Présentez-nous votre compagnie
Notre langage est le cirque, que nous souhaitons contemporain et populaire. La manipulation d’objet, la magie nouvelle et le clown sont ainsi les enjeux artistiques prépondérants de nos recherches. Un cirque que nous essayons de rendre singulier, décalé car éloigné des logiques habituelles, convenues. Nous sommes à la recherche de l’émotion, du drôle, du poétique et nous souhaitons le partager avec le spectateur. Le Blizzard Concept s’est construit autour d’une certaine vision de la performance, souvent décalée des modes conventionnels, et qui remet en question les pensées établies. L’envie, et la motivation commune de la compagnie reste avant tout de vivre et partager des aventures humaines enrichissantes.

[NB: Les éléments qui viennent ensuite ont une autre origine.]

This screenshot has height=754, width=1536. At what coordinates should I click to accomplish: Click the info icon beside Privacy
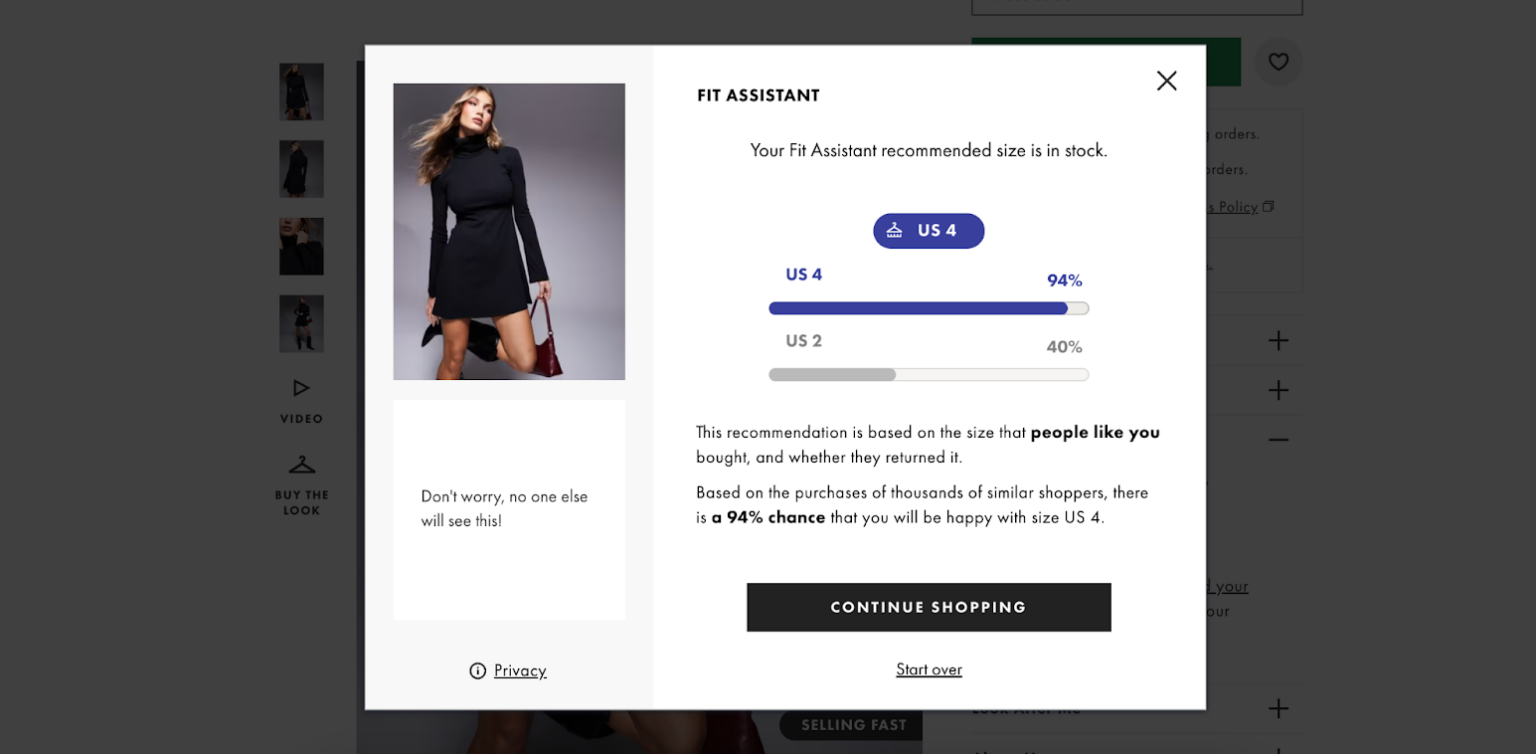[x=478, y=671]
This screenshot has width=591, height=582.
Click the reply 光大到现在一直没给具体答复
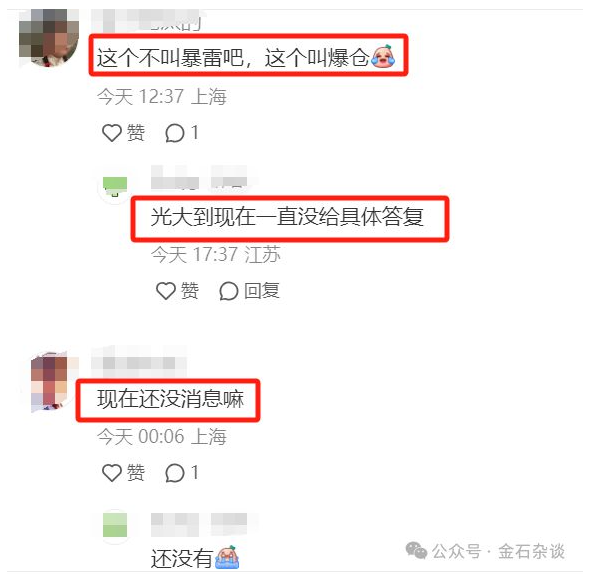coord(287,217)
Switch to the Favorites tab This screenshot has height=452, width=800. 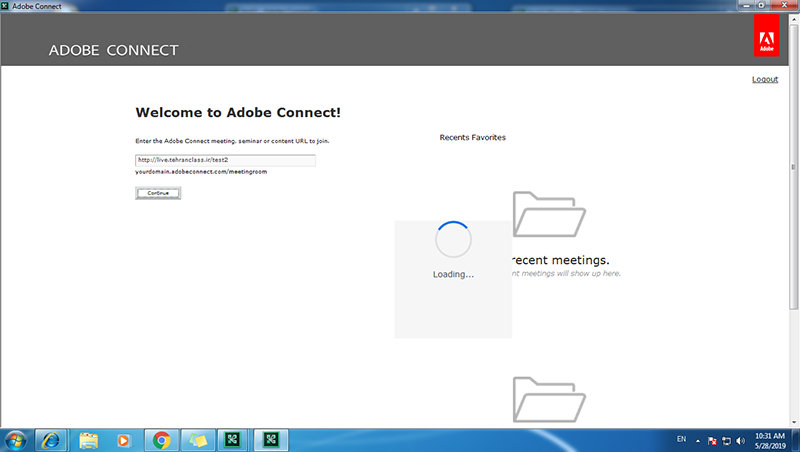pos(489,137)

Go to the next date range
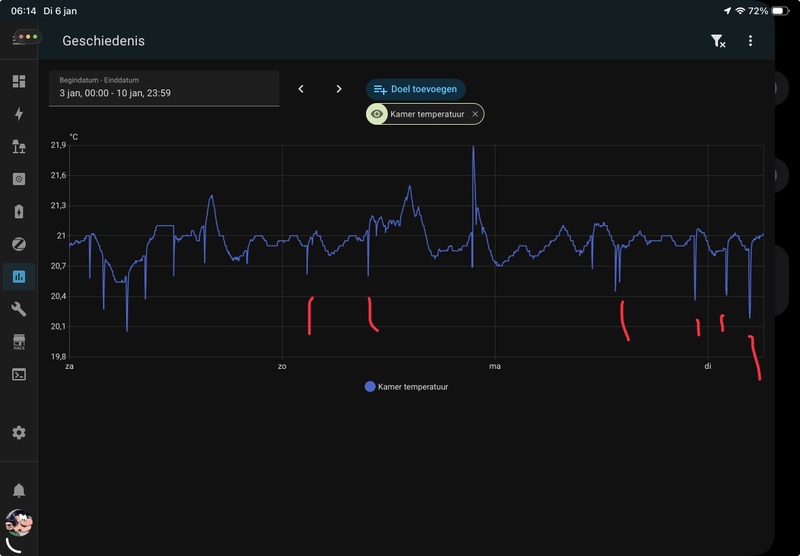(x=339, y=89)
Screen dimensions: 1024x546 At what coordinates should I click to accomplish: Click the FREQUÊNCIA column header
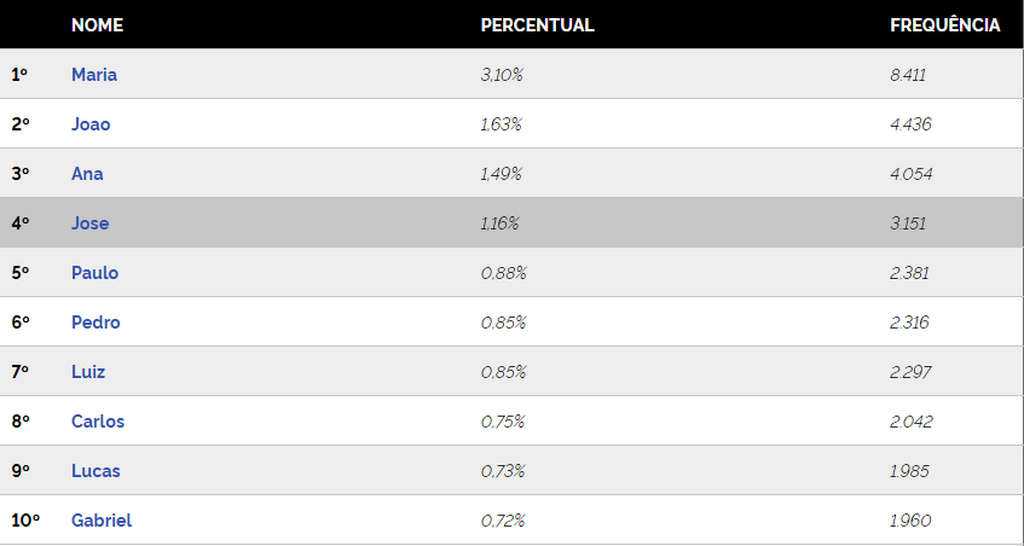point(945,25)
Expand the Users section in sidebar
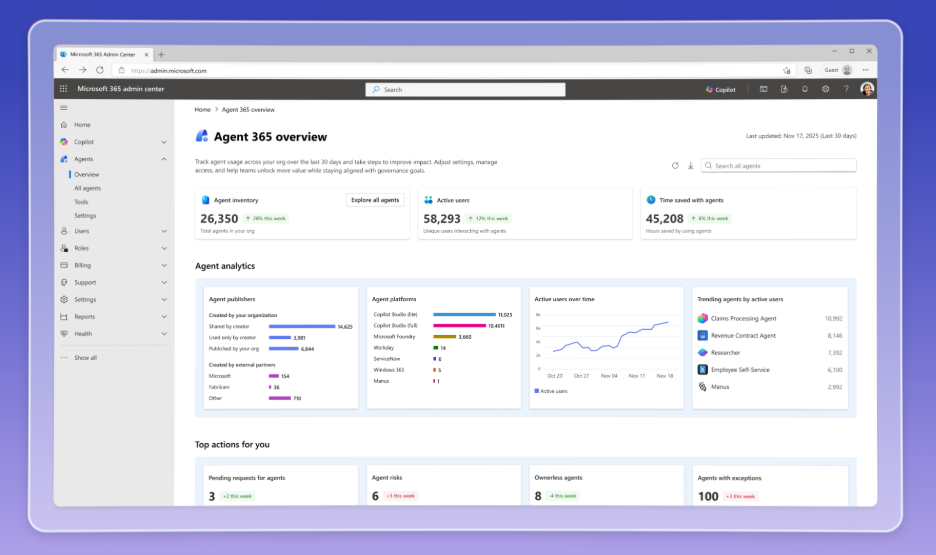Viewport: 936px width, 555px height. 164,231
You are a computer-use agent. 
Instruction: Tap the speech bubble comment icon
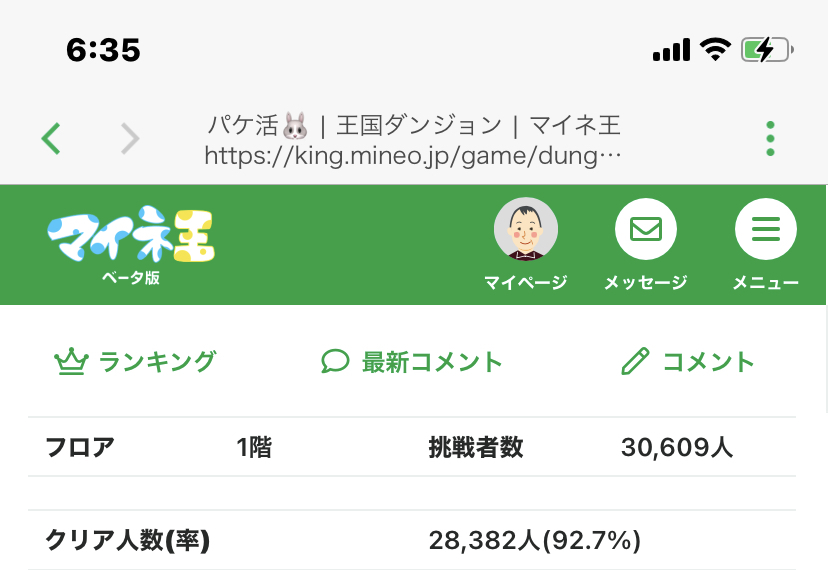[x=335, y=361]
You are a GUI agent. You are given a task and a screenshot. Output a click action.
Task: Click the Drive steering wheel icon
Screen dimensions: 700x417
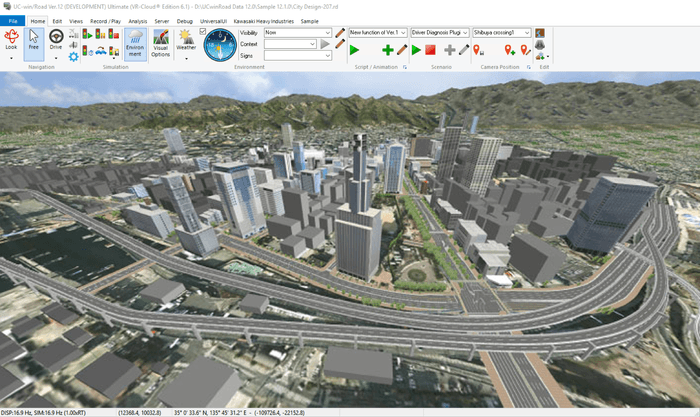coord(57,39)
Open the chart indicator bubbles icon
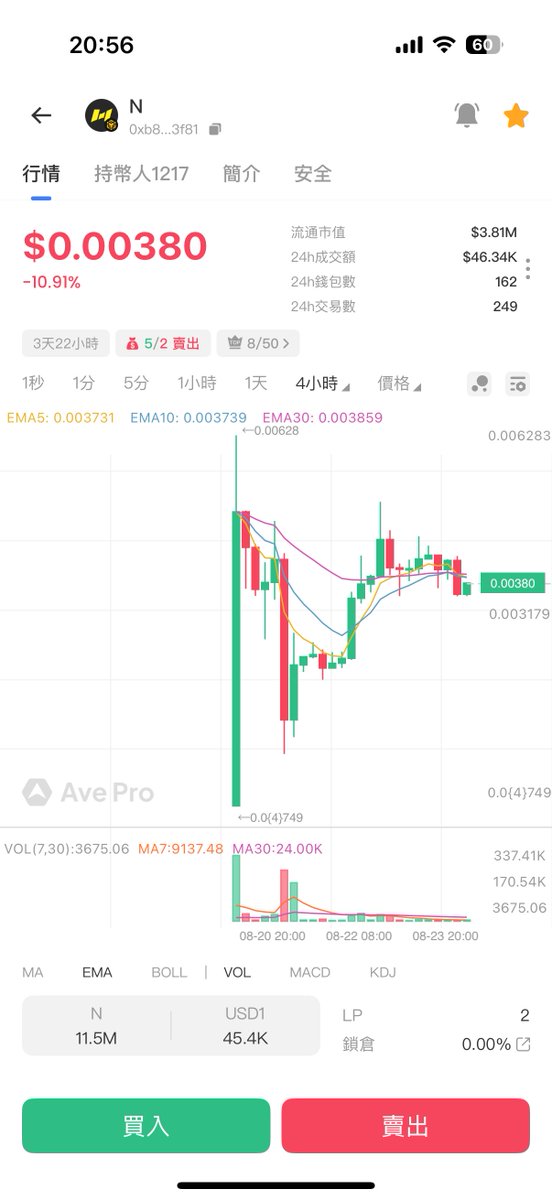 click(479, 384)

Opéra pour sèche-cheveux (Photo : Frederick Guerri).
En 2012, à la suite de l’école des Arts du Cirques du Lido, Julien Mandier (clown / manipulateur d’objets) et Antoine Terrieux (magicien/ manipulateur d’objets) créent la Cie Blizzard Concept. Ce projet voit le jour avec leur première création Opéra pour sèche- cheveux, dont un extrait a déjà été joué plus de 400 fois dans le monde entier, et qui aboutit avec un spectacle long (décembre 2014) qui a déjà été interprété plus de 100 fois. Depuis 2012 la Cie est associée à la plasticienne Camille Vacher afin de travailler à des projets liants magie nouvelle, arts plastiques et cirque. Forte du succès du premier projet d’installations magiques, l’exposition En Plein Vol, la Cie à réfléchit à de nouveaux projets d’interventions plastiques.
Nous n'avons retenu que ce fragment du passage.